I recommend considering using git worktree add
, at least if your Git is at least version 2.15. To do this, you might run this command from the top level of your work-tree:
git worktree add ../project.master master
which will create a whole separate work-tree in ../project.master
. You can then look at your master
branch in this separate work-tree, any time you like. You can even do work in master
, if that's a thing you would normally do (many groups and organizations suggest not doing this at all though).
There are really two or three questions here, I think. In particular I think you've gone into an XY problem here: you are currently working in your new-branch
, but you would like to view the files as seen in your master
branch. So you then thought: I know how to view files and went from that to how can I save everything without making a commit? and have asked the question you asked, rather than the original, actual problem: How can I view the files I would have, if I checked out some other branch such as master
?
The git stash
answer is sort of the answer to the question you actually asked. See any of the answers by Noël Kra, customcommander, and/or Yusef Maali. That is, you can run git stash
, which saves your as-yet unsaved work somewhere, then erases your as-yet unsaved work (which is actually saved now) and enables you to switch branches.

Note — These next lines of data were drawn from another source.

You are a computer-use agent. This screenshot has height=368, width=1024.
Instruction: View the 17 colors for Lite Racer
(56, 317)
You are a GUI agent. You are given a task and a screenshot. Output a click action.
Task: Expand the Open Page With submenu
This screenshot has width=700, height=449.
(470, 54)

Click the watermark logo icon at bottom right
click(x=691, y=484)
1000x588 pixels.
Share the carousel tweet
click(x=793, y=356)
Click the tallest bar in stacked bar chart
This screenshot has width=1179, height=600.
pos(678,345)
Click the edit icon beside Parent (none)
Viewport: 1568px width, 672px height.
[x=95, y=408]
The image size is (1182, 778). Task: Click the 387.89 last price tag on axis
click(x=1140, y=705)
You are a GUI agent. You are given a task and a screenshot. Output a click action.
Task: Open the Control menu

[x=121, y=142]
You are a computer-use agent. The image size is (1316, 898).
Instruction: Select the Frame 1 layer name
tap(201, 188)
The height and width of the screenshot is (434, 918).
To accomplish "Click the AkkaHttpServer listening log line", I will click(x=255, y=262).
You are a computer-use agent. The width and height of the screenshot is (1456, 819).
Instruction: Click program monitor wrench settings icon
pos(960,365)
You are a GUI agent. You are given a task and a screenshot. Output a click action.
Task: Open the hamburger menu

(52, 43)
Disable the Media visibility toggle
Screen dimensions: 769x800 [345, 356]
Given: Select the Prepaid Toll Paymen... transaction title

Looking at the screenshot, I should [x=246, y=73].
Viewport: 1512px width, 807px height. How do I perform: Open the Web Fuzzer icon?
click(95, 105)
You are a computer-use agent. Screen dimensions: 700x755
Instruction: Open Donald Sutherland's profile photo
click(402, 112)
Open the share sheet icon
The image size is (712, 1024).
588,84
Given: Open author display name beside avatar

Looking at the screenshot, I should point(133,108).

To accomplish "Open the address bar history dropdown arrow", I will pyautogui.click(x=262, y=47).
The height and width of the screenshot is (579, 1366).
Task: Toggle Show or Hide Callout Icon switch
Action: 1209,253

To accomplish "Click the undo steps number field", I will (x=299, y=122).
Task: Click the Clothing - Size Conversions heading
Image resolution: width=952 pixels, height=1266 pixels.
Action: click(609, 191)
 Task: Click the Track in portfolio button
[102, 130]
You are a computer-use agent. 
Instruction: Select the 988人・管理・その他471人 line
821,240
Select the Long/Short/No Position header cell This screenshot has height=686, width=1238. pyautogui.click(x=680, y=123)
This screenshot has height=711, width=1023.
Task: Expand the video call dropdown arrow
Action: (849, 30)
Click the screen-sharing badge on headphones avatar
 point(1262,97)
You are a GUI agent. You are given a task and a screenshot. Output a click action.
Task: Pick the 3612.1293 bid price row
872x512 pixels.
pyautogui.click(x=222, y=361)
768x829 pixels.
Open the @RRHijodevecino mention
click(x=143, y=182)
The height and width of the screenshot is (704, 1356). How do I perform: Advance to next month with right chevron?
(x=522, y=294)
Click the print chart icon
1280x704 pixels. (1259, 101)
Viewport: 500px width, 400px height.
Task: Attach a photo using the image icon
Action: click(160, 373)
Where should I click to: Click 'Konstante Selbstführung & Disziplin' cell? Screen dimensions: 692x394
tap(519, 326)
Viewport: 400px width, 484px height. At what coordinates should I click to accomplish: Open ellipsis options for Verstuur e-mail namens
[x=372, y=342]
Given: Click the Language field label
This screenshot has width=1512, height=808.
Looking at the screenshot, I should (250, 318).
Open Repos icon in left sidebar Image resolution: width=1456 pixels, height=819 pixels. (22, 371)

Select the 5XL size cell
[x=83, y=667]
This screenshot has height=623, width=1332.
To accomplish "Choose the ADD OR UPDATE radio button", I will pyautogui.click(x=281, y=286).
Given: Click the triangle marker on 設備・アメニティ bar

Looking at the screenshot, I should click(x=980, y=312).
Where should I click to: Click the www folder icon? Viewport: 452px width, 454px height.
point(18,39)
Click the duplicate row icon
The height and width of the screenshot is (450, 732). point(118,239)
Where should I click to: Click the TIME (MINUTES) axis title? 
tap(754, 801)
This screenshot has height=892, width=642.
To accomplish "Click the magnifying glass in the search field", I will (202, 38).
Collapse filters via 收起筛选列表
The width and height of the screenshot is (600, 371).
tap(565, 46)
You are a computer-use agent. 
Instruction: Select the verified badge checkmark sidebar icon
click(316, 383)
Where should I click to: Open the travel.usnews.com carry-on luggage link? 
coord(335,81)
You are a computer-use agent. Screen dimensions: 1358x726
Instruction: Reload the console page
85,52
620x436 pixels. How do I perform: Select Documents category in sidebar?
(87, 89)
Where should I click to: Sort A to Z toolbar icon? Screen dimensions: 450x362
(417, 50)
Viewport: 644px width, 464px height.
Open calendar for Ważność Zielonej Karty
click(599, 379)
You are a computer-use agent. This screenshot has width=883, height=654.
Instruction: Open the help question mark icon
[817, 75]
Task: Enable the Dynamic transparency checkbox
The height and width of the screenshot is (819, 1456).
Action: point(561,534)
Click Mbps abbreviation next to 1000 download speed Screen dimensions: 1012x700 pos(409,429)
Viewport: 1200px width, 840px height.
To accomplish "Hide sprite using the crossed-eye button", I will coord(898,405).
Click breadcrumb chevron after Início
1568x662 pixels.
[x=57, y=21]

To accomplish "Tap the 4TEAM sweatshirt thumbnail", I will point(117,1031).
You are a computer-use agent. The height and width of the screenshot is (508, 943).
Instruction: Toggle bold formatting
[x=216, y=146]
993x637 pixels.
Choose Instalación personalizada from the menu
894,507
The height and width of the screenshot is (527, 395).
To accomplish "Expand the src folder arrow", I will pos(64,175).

Technically, all git stash
does is make some commits (usually two; sometimes three, if you ask for a third commit) that are not "on" any branch. So while that's sort of the answer to the question you asked, it also sort of isn't, because you asked Can I switch branch without making commit? and git stash
makes commits.
Sometimes, you can switch branches without making a commit even when you have unsaved changes. That is, git switch master
or git checkout master
may actually just work. The drawback here is that it brings the uncommitted work along with the change in branches. It's also not clear to newbies to Git as to why Git behaves this way. For (much) more about that—eventually; don't look yet—see Checkout another branch when there are uncommitted changes on the current branch.
But you don't really need to switch branches. You really want to look at files in the snapshot at the tip of master
. To get the entire set of such files, you can use git worktree
. The git worktree
sub-command, first introduced in Git 2.5, allows you to have multiple different git checkout
-s at the same time, as long as each one is on a different branch and in a different working tree (directory / folder—use whichever term you like) in your file system.
If you only want to view one file from master
, consider using:
git show master:path/to/file.ext
which will just display the contents of that file, as seen in the commit that is the tip of branch master
. You only need a whole checkout, as in git worktree add
, if you need to look at lots of files at the same time, in a fancy viewer for instance.